§ The request:
Transcribe everything from the start of the records down to the line containing "The image size is (1092, 1092). [73, 323]", including that line, and leave out the pictures.

--

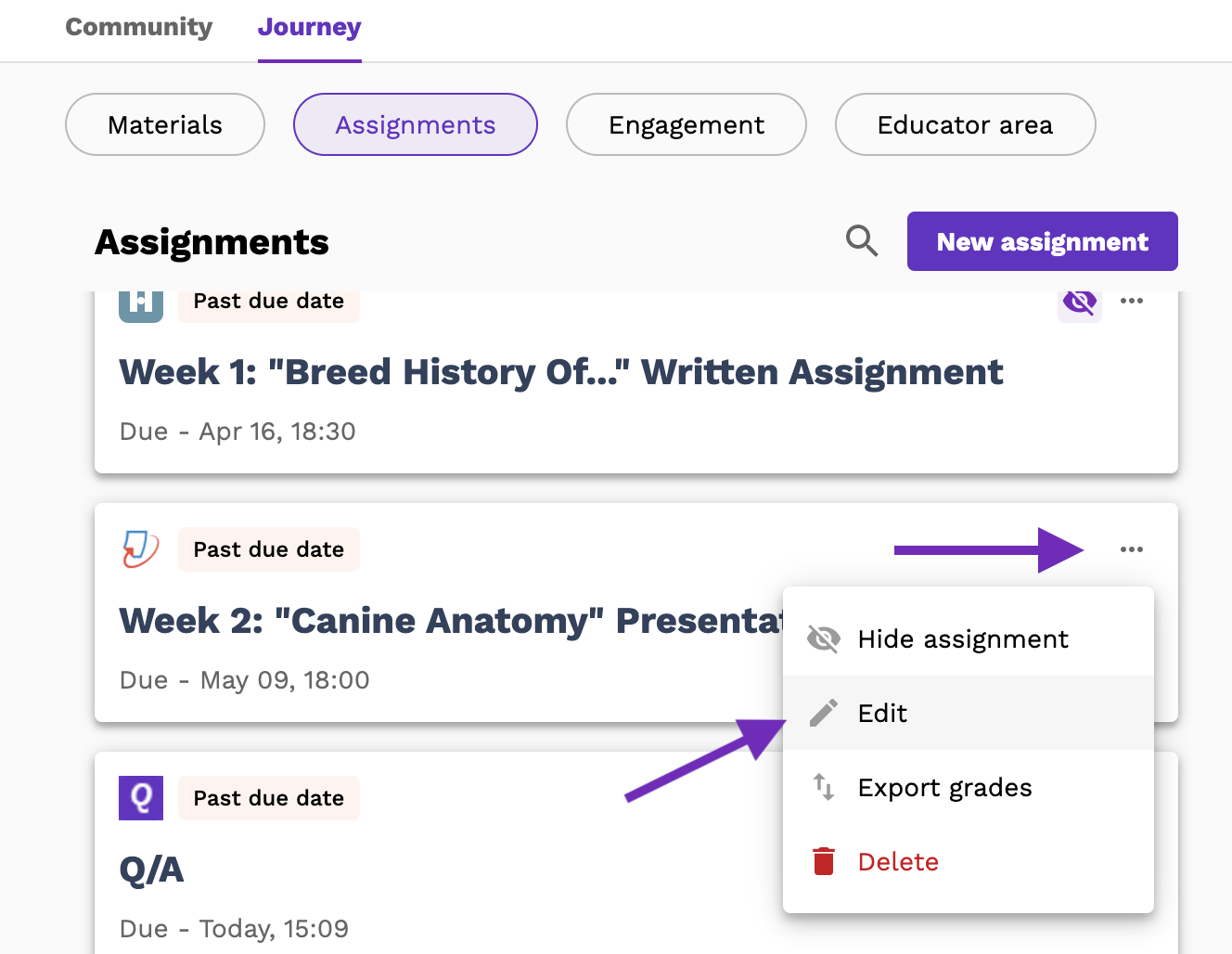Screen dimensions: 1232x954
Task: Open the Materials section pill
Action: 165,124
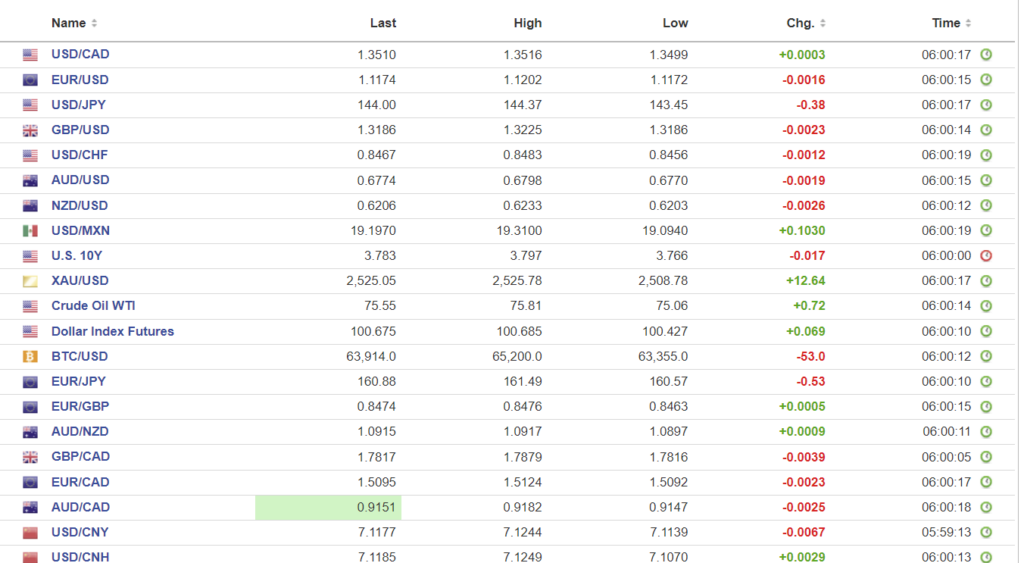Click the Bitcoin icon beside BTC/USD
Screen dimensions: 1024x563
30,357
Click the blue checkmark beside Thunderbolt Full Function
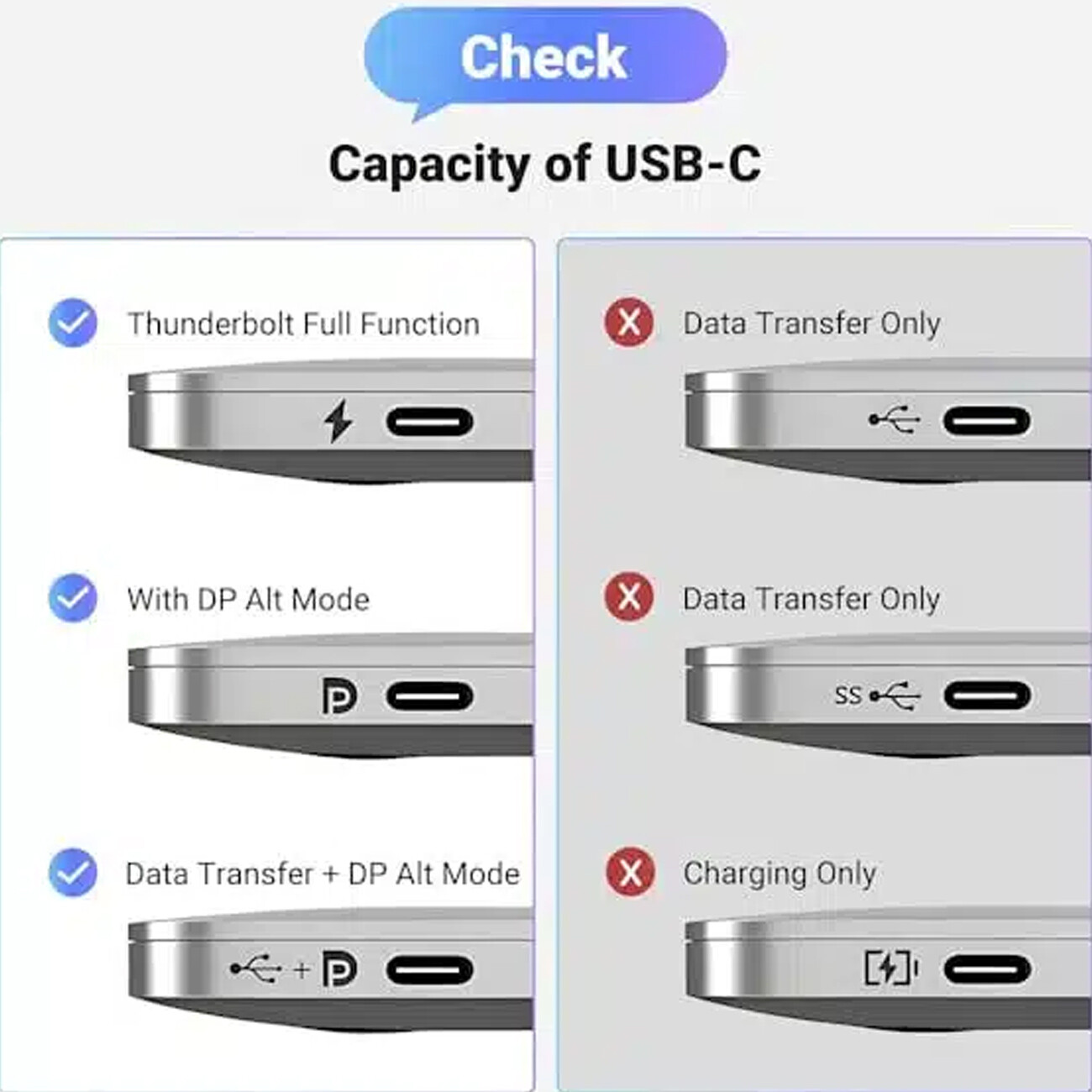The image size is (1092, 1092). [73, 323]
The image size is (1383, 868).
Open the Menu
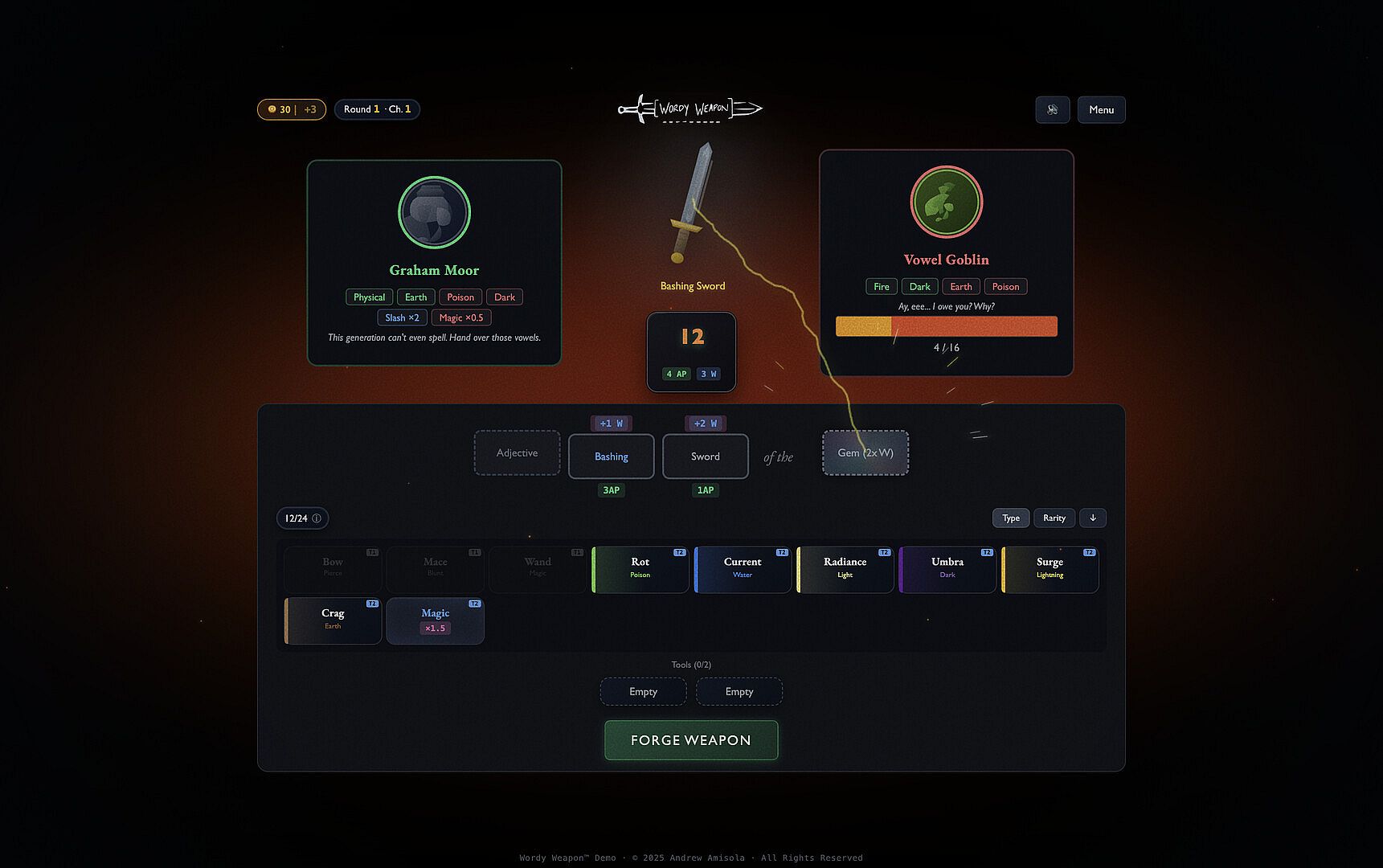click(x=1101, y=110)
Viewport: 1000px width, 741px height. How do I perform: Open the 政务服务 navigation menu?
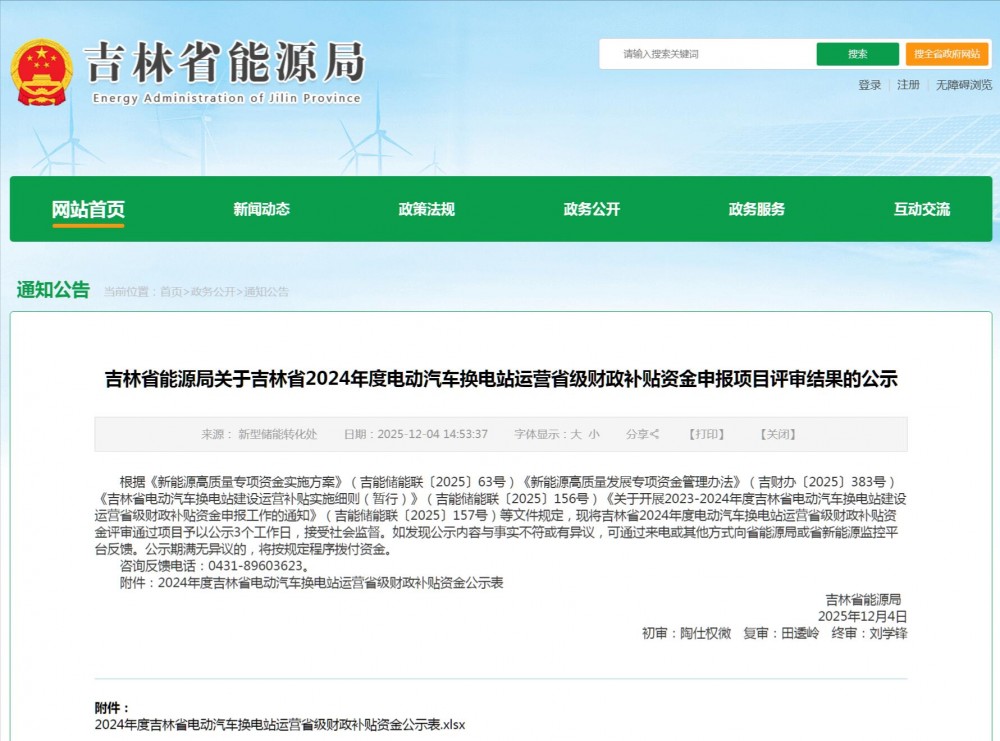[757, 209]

--

§ Result of this task:
Screen dimensions: 1232x954
Task: Open the Materials section pill
Action: 165,124
Click the Bitcoin icon beside BTC/USD
Screen dimensions: 1024x563
30,357
Click the blue checkmark beside Thunderbolt Full Function
The image size is (1092, 1092). [73, 323]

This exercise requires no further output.